Priority Enterprise Use Cases
| Use Case | Current State | VC Improvement | Implementation Complexity |
|---|---|---|---|
| Employee credential verification | Manual reference checks, 3–10 days | Instant cryptographic verification, zero manual steps | Medium — requires issuer adoption by previous employers |
| B2B supplier onboarding | Email PDF copies of certifications | Verifiable ISO/SOC/insurance credentials presented by supplier | Low-Medium — issuer already exists (accreditation bodies) |
| KYC reuse (financial services) | Re-run KYC for each financial institution | Reusable KYC VC presented once, accepted by multiple FIs | High — regulatory acceptance still evolving |
| Professional licences | Verify via regulator website or call | VC from regulator presented by professional | Low — regulatory bodies increasingly issuing VCs |
| eIDAS 2.0 customer onboarding | Document scan + manual review | EU national identity wallet credential presented | Low (once eIDAS wallets are live across EU) |
| Access control (visitor management) | Physical ID check + manual log | VC-based visitor pre-authorisation and contactless entry | Low — self-contained, no external issuer dependency |
Microsoft Entra Verified ID: Enterprise Path of Least Resistance
For enterprises already in the Microsoft ecosystem, Microsoft Entra Verified ID is the most accessible enterprise VC implementation path. It provides a fully managed VC issuance and verification service built on Azure Active Directory, with SDKs for web and mobile, built-in wallet integration, and Azure SLA-backed infrastructure.

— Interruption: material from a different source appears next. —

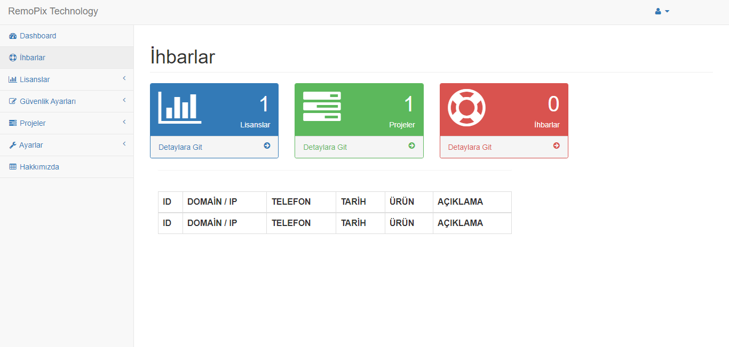
Task: Select İhbarlar in the sidebar menu
Action: [x=32, y=58]
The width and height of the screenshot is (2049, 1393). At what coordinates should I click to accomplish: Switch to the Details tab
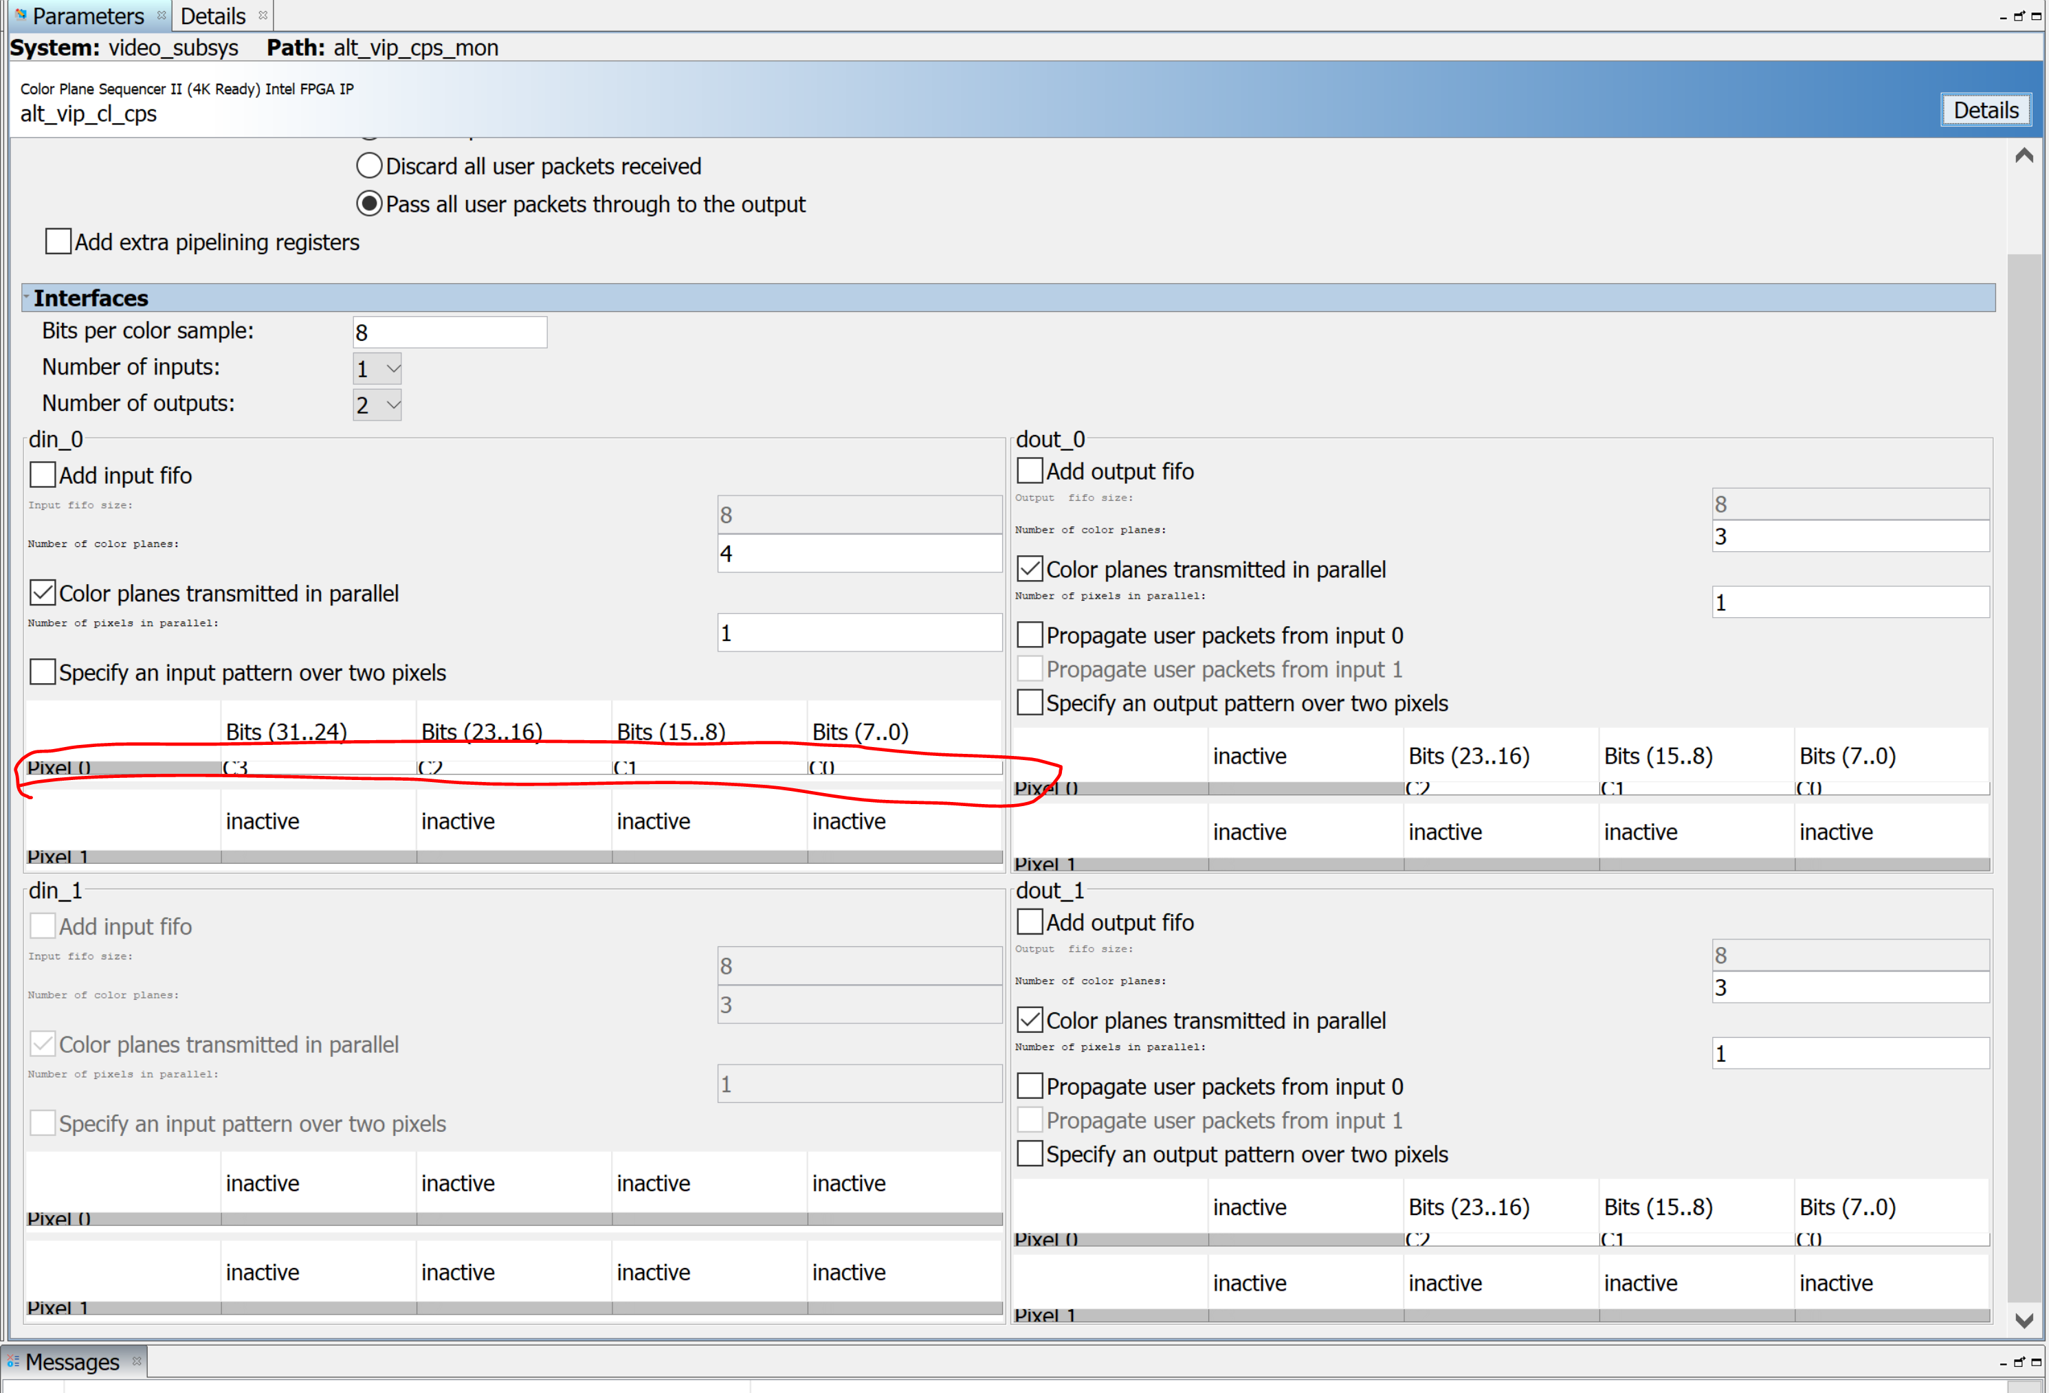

- Managed service — no DID method or revocation infrastructure to operate
- Azure AD integration for workforce credential issuance
- Microsoft Authenticator wallet pre-installed on most mobile devices
- Enterprise SLA and compliance (ISO 27001, SOC 2)
- MyAccount self-service for employee credential requests
- Uses did:web and did:ion — no EU EBSI DID method support
- Less suitable for EUDI wallet interoperability scenarios
- Requires Azure AD as identity provider
- Limited to W3C VC Data Model v1.1 (v2.0 roadmap)
- Less suited for complex multi-party trust network scenarios
Enterprise Implementation Roadmap
Microsoft Entra Verified ID for Microsoft-centric organisations. MATTR or Dock.io for multi-standard, multi-DID-method requirements. Custom implementation using Veramo or Credo-TS for organisations with specific DID method requirements (did:ebsi for EU compliance).